= Infone =

Directory assistance service company

Infone was a service launched by Metro One Telecommunications in 2003. The service was discontinued effective December 14, 2005.

==How it worked==
Infone included directory assistance and other services via a toll-free phone number. A user could call 888-411-1111 to request directory assistance, directions, traffic information, movie times, call completion, dinner reservation assistance and other services.

Infone provided a number of innovative 411 'concierge'-like services, including movie listings from a live operator, and offered a feature where they could provide information from a linked Microsoft Outlook calendar when set up in advance. For a period of time they advertised heavily on U.S. television, featuring ads with then Governor of Minnesota Jesse Ventura, emphasizing their use of all U.S. based operators. The price offered was $0.89 per call up to 15 minutes (for use when the operator connects you to the requested number, as well as for additional information requests afterwards), with $0.05 for each additional minute, making Infone also a competitively priced long-distance service. New users received 5–10 free calls.

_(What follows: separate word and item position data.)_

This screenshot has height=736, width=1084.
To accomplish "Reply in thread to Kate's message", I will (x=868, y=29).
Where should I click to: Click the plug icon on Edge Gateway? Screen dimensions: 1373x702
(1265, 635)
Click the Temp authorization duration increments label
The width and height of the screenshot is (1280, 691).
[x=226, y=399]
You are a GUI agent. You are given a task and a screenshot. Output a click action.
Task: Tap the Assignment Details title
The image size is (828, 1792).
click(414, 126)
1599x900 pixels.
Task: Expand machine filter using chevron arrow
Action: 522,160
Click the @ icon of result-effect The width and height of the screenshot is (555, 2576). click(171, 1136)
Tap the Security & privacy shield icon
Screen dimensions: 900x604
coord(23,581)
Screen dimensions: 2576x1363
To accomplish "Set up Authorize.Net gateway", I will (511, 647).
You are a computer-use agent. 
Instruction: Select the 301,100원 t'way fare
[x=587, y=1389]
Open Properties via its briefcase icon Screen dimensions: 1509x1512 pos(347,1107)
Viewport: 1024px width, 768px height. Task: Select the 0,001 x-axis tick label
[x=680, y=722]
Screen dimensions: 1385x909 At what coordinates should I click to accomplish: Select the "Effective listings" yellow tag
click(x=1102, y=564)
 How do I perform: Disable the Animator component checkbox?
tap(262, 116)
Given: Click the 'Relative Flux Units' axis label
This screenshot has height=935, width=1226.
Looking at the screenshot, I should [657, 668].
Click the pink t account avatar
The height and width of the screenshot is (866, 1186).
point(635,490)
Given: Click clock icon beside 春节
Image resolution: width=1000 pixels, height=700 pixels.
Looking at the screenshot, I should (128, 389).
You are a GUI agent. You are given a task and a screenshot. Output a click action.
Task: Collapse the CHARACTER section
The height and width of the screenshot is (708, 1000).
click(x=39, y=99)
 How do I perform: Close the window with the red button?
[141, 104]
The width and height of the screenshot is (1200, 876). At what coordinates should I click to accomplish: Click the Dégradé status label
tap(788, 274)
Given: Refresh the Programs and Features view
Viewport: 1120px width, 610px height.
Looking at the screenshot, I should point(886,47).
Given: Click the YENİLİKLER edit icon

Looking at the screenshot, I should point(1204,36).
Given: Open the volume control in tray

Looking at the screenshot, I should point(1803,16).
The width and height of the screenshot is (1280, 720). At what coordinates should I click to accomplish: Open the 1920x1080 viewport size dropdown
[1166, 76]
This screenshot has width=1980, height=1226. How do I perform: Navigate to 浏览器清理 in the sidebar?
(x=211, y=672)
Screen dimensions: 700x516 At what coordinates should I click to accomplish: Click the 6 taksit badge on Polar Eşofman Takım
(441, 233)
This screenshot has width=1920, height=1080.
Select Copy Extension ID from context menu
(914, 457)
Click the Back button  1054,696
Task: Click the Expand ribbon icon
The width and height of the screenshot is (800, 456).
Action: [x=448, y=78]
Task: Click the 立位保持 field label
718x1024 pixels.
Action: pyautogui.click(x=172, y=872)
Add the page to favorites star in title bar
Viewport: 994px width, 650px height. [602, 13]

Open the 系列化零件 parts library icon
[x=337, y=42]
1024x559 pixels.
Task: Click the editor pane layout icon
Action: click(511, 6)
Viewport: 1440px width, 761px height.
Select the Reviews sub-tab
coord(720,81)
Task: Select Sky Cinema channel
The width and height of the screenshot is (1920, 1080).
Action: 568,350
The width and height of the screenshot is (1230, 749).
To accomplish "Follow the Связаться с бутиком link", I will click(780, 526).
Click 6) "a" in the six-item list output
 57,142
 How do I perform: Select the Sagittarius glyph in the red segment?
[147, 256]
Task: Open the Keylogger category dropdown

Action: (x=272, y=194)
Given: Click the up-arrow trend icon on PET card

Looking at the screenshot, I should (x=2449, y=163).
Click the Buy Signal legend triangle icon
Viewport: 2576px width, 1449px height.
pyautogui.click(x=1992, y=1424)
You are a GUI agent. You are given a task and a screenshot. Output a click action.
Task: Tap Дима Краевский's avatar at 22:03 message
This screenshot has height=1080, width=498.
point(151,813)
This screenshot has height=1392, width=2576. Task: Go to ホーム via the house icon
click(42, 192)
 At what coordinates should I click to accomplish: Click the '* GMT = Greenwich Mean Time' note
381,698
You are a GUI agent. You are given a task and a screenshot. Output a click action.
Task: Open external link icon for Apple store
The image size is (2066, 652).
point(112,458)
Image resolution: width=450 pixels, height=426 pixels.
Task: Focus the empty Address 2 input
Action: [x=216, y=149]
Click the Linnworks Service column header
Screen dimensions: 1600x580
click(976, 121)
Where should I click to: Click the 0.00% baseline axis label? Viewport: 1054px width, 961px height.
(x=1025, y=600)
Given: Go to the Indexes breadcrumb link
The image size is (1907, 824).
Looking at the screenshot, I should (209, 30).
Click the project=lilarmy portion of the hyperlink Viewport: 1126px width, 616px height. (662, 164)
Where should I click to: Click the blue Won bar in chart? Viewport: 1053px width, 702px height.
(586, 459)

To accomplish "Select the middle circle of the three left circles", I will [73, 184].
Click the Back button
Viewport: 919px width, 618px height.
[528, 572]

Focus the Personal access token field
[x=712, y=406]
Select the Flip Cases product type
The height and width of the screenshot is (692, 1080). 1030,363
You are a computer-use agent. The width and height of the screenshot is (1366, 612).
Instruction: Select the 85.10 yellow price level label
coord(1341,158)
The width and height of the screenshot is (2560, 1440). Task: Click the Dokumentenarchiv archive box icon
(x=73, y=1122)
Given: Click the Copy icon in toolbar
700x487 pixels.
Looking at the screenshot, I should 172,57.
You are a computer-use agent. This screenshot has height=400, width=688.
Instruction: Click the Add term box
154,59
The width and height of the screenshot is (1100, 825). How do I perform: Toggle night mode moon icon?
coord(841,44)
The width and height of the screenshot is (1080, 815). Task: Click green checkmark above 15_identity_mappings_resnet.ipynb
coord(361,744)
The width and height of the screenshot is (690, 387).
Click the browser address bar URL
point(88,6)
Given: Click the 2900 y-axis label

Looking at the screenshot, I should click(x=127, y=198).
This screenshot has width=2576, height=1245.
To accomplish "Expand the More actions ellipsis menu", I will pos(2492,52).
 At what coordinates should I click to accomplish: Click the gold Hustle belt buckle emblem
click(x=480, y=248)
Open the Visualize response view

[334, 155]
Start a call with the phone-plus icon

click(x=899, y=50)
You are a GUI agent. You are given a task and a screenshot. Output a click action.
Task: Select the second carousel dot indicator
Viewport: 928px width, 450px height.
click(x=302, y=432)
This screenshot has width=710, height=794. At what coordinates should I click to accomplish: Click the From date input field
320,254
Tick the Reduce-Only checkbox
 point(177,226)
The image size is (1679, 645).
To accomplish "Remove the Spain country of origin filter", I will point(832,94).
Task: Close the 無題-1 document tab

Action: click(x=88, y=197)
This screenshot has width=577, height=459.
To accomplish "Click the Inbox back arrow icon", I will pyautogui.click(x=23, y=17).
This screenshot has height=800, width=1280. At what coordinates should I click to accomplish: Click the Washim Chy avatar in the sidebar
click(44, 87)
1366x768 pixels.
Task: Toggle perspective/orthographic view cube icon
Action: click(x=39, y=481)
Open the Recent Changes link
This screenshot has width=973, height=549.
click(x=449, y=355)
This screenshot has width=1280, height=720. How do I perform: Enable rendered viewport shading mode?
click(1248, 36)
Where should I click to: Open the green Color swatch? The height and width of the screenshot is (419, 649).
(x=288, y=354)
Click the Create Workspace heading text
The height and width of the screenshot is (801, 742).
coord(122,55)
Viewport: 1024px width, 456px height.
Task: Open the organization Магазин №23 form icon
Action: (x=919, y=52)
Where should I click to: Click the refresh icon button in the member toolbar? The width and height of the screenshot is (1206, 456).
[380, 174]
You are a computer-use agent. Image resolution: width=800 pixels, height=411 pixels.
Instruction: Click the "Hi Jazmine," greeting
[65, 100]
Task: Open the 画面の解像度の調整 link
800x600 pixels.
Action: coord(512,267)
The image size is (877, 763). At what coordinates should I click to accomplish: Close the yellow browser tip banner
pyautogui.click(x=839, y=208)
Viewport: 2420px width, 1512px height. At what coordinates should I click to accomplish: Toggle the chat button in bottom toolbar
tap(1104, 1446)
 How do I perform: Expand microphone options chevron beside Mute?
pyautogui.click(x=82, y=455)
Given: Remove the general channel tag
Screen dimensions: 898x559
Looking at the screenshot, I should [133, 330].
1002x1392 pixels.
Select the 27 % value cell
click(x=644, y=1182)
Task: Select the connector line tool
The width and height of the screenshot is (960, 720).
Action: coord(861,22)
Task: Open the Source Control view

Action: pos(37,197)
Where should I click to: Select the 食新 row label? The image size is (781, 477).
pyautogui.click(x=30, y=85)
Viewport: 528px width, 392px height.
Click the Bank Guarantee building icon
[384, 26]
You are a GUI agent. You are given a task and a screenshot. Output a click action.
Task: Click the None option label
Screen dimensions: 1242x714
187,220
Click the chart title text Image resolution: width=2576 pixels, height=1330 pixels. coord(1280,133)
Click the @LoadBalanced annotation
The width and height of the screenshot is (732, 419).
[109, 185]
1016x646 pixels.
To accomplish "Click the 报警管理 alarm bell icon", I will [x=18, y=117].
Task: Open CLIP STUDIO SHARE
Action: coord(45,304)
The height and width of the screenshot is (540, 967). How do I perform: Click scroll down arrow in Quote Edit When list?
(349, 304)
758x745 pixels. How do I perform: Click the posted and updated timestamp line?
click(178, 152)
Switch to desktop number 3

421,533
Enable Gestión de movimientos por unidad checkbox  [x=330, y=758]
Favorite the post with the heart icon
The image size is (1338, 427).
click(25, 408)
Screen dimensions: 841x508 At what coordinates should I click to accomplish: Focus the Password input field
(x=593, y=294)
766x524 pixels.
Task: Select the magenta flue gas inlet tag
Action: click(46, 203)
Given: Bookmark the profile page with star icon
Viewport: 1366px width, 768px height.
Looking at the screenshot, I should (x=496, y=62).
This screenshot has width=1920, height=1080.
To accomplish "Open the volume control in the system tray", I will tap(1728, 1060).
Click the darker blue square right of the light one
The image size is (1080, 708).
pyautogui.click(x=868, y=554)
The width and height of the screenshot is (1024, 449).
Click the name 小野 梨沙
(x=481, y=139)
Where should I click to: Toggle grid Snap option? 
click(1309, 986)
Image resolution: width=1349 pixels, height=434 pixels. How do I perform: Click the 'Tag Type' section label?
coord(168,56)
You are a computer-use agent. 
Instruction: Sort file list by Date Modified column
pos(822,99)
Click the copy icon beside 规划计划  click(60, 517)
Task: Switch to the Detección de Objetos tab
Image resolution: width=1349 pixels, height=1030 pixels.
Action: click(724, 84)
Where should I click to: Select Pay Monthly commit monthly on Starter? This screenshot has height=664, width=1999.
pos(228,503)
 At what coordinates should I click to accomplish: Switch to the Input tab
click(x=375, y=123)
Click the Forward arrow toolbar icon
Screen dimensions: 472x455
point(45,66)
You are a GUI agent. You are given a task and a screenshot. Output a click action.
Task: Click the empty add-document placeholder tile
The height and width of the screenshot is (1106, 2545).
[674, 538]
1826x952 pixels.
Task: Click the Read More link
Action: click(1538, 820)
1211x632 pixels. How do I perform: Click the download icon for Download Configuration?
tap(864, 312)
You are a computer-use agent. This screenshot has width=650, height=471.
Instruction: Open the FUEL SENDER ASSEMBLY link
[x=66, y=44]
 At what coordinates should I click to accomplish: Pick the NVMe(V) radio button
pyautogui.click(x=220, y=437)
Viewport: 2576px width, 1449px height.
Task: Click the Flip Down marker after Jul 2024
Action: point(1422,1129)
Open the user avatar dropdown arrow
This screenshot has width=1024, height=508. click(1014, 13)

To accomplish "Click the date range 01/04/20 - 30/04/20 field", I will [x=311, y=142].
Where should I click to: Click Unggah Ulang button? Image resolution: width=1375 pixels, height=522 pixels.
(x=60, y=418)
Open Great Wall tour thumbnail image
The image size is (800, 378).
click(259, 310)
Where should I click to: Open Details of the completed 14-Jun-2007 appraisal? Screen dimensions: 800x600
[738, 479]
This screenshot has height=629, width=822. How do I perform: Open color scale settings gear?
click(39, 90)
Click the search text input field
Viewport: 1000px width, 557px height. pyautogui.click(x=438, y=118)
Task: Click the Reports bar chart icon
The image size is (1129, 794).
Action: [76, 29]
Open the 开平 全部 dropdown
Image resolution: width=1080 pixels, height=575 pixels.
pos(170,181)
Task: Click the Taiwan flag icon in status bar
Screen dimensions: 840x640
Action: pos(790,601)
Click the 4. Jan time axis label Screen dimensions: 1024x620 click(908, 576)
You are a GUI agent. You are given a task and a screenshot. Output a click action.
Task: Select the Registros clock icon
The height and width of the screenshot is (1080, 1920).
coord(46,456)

Infone identified a registered user (along with billing information; the service was only payable by credit card) by caller ID (numbers were registered on signing up) and by an advanced voiceprint recognition system (VPRS) from SpeechWorks that identified the user when the user called from an unregistered telephone number (or no caller ID) through the use of a personal phrase spoken by the user (e.g., "Hello Infone!") after the welcome tone.